For example a common case might be someting like:

Note that this option does not guarantee to recolour optimally. Rather it is intended to reduce the load on the user by making sensible choices for obvious colouring. (Indeed it is not clear what “optimal” means, or best to do colouring. For example, if a “yellow” colour splits into “yellow” and “magenta” which new component should be yellow and which magenta may require insight into populatio dynamics). A very simple heuristic is currently used, which works well in practice. However, this will improve in time.
Searching for a Subject
To search for a subject in the graph by name, click the Search for individual button in the toolbar. In the dialog, enter the Name (first, last or both) of the individual you wish to find and click Ok.
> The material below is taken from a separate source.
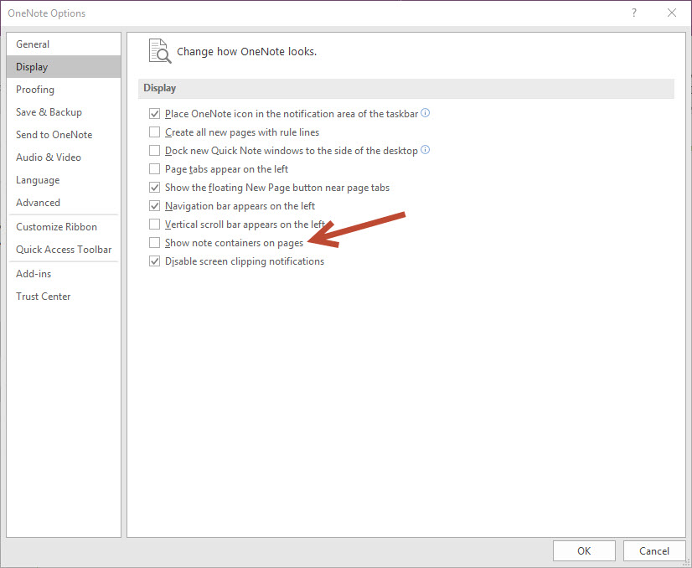Check Create all new pages with rule lines

[x=154, y=132]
If the individual was found in the data, it will be selected and the subject dialog for that individual will open. If the individual was not found, a message will displayed.

3.5 Annotating the Graph

Creating a Label
To create a label and annotate the graph, right click on the graph where the label is to be placed, and click Create Label at Mouse Pointer. Then enter the label's text and click OK to place the label.
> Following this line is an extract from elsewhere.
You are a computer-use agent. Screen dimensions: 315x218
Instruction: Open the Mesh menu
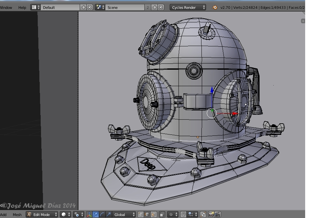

Editing or Deleting a Label
To reposition a label, click on it and drag to where it should go. If you press the shift key while dragging the label there is a snap to grid feasture. To edit a label that has been created, click on the label to bring up the Label dialog. From this dialog you can edit the label's text, reposition the label or delete the label.
Hiding individuals
To hide a subject from the graph, click on the subject on the graph to bring up the subject dialog. From this menu you can choose to hide the subject from the graph.
Hiding Groups
To hide a population group from the graph, click on the group in the key to bring up the population group dialog and check the box labelled Hide this group from the graph.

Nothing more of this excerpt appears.